PROPRE paradigm (see section 6.4.2 ) was also applied to the classification of gestures caught from two time-of-flight (ToF) cameras. In this context, the predictability measure acts as a self-evaluation module that biases the learned representations towards stimuli correlated across modalities, i.e. related to the ability of one camera to predict the other one. We show in [57] that this unsupervised multimodal representations learning improves the gesture recognition performance, compared to isolated camera representations learning, even not as much as supervised one.
Resource-efficient online learning of classification and regression tasks
Participants : Mathieu Lefort, Thomas Kopinski, Thomas Hecht, Alexander Gepperth [correspondant] .
This activity investigates the coupling of generative and discriminative learning (SOM and regression) to achieve incremental learning that stays resource-efficient when the number of input and output dimensions is high. On the one hand, we apply this technique to sensory classification problems where input dimensionalities can exceed 10000 in the presence of multiple categories. On the other hand, we target the learning of forward and inverse regression models for robotics, possibly combining proproceptive with sensory information which again leads to high data dimensionality. A special kind of regression task we consider in this context is optimal integration of sensory information, where the most likely underlying value must be inferred from several noisy sensor readings. In contrast to popular approaches like XCF or LWPR, our approach achieves efficiency by avoiding a precise partitioning of the input space, relying on a dimensionality-reduced topological projection of the input space instead. While this achives slightly inferior results on standard benchmarks, we can treat high-dimensional incremental learning problems that are inaccessible to other algorithms, and especially to LWPR. This activity has resulted in two submissions to ESANN 2015 and one to IEEE Transactions on Autonomous Mental Development.
Indoor semantic mapping on a mobile robot
Participants : Louis-Charles Caron [correspondant] , Alexander Gepperth, David Filliat.

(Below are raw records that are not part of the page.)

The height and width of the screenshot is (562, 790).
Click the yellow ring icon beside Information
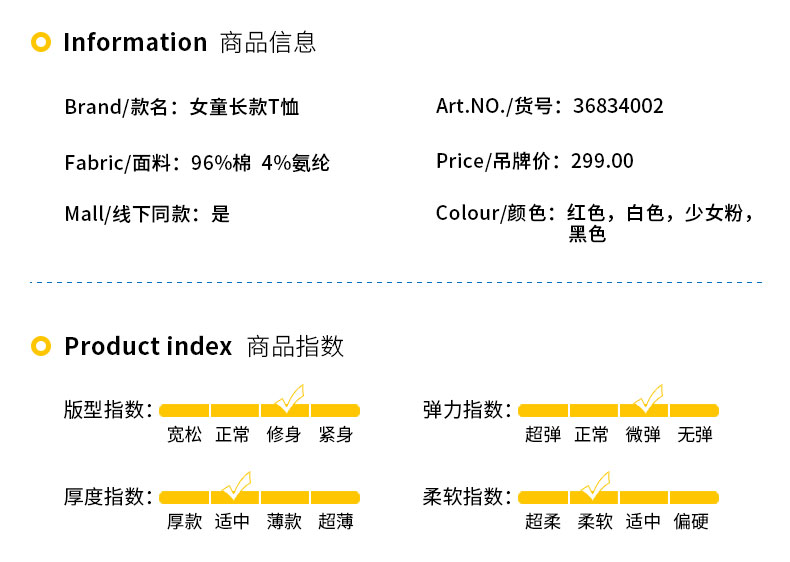(41, 42)
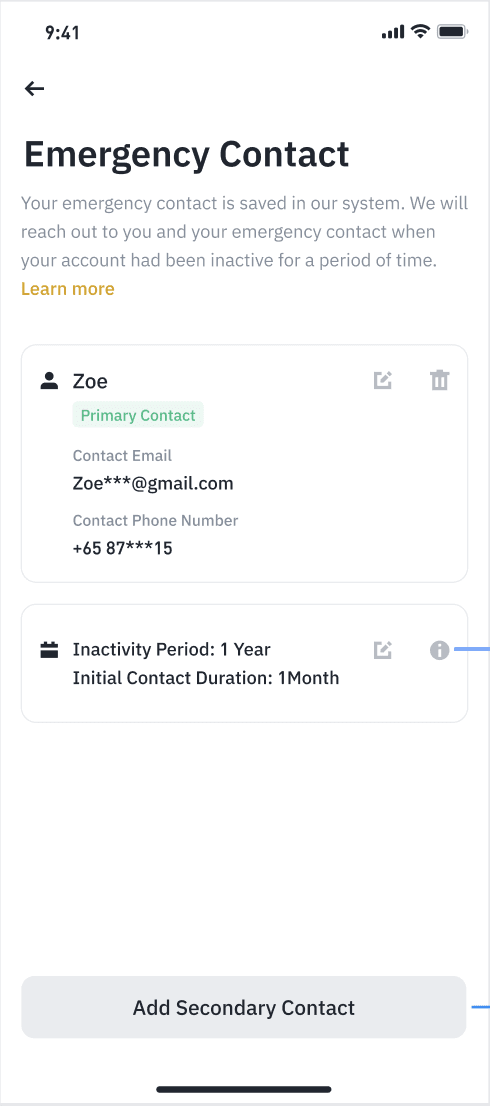Click the calendar icon by Inactivity Period
Viewport: 490px width, 1106px height.
tap(49, 650)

Semantic mapping is the act of storing high-level information in a persistent map of the environment. The semantic information considered here is the identity of objects encountered by a mobile robot in an indoor environment [35] . The robot runs a SLAM algorithm and builds a map using a laser range finder. The semantic information is collected by analysing the point cloud provided by an RGB-D camera mounted on the robot. The choice of features used to describe the objects, the type of fusion and the recognition algorithm influence the overall capacity of the algorithm. Shape features perform very well, but are blind to changes in color. The fusion of different types of features can reduce the recognition rates on some objects but increases the overall figure. This increase is more significant as the number of objects to recognitze gets larger [36] . After running the object recognition algorithm, the identity of the objects is stored alongside the map. The stored information influences future recognition attempts on objects that were already seen by the robot to improve the recognition process. A 3-d map along with a snapshot and the identity of each object seen is displayed to a user.